WEEKEND: Art of autumn strolls along Port Townsend Gallery Walk

PORT TOWNSEND — It’s Gallery Walk night again this Saturday, so shops and art venues will keep their doors open, serve refreshments and display fresh art from 5:30 p.m. till 8 p.m.

Here’s a sampling of participants.

■ Gallery Nine, 1012 Water St., hosts “Wilderness,” a show featuring large-scale photography by Jim Fagiolo and baidarkas, traditional Chugach kayaks made by Mitch Poling.

For more on “Wilderness,” phone 360-379-8881 or visit www.gallery‐9.com.

■ At the Port Townsend Gallery, 715 Water St., a dozen pairs of artists have made collaborative works.

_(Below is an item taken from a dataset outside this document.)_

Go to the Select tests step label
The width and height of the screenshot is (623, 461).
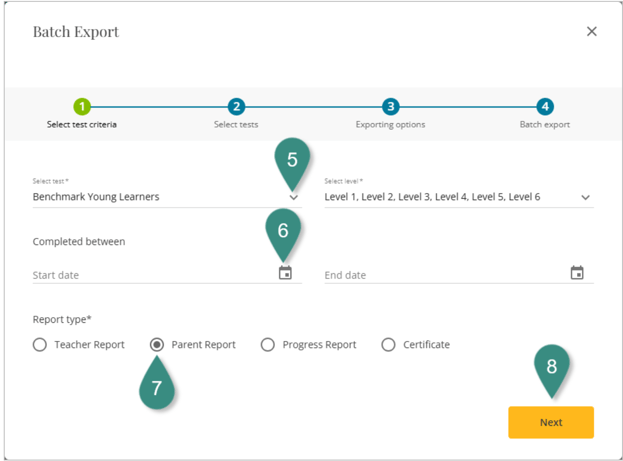coord(236,125)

Basket maker Sylvia White and ceramist Diane Gale, for example, wove recycled materials into a ceramic fish; leather worker Dan Groussman and photographer Stephen Cunliffe put together a hand-stitched frame and a photograph titled “Bullseye.”

Other collaborators include collage makers Carol Stabile and Janice Gruber and painters JoAnne Heron and Kathy Francis, who traded watercolors and oil paints while on a camping trip.

For more on the show, phone 360-379-8110 or see www.porttownsendgallery.com.

■ Port Townsend oil painter Jeane Myers and Lisa Kaser of Portland, Ore., are filling the Simon Mace Gallery, 236 Taylor St., with their creations through October. Myers builds her paintings up layer upon layer — sometimes as many as 20 – then scrapes and sketches through them to make shapes and patterns.

Kaser, meantime, mixes fiber textiles and found objects such as dried avocado and orange skins, oak galls, oyster and egg shells.

All of these come together in creatures, held together with wax and salvaged street-sweeper tines.

■ The Northwind Arts Center, 2409 Jefferson St., hosts a Patti Settle retrospective show this month. Titled “Going Home,” the exhibition celebrates Settle’s life.

A Kansas girl, Settle studied art in her home state and in San Miguel de Allende, Mexico.

She raised a family, was managing editor of Seattle Woman magazine and then retired to Port Ludlow in 2004. Her art career blossomed, and her body of work grew into an exhibition at the Birger Sandzen Art Museum in Lindsborg, Kan., in 2012.

Settle was not able to see it, though. Six months after receiving a lung cancer diagnosis, she died at home, at age 73, in the middle of her show’s run. Her husband and sons drove to Kansas to bring the paintings back home.

The public is invited to see Settle’s retrospective at Northwind through Oct. 28; its opening event will be during the Gallery Walk from 5:30 p.m. to 8 p.m. Saturday. Her husband Gary Settle will give a free talk at the arts center at

1 p.m. Sunday.

■ The Max Grover Gallery, behind Sideshow Variety at 820 Water St., is showing new paintings by Jesse Watson of Port Townsend. These range from images of surfing in the Pacific Northwest to musicians’ portraits to visions from the artist’s dreams.